→ **WORK ORDER**
Give back, word for word, the line that contains "ספסליג (1035, 349)" and all lines after it in the material, through the last; please include only these.

→ **RECORDED INFORMATION**
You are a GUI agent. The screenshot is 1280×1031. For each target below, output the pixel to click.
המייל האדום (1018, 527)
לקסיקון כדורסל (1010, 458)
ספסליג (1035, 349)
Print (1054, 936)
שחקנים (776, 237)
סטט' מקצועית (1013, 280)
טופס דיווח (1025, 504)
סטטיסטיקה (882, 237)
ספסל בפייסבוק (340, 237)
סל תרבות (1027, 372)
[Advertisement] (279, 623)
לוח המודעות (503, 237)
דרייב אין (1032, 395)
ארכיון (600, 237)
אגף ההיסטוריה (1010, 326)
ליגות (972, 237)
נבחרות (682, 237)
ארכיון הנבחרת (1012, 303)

→ **ANSWER TO THIS TASK**
ספסליג (1035, 349)
Print (1054, 936)
שחקנים (776, 237)
סטט' מקצועית (1013, 280)
טופס דיווח (1025, 504)
סטטיסטיקה (882, 237)
ספסל בפייסבוק (340, 237)
סל תרבות (1027, 372)
[Advertisement] (279, 623)
לוח המודעות (503, 237)
דרייב אין (1032, 395)
ארכיון (600, 237)
אגף ההיסטוריה (1010, 326)
ליגות (972, 237)
נבחרות (682, 237)
ארכיון הנבחרת (1012, 303)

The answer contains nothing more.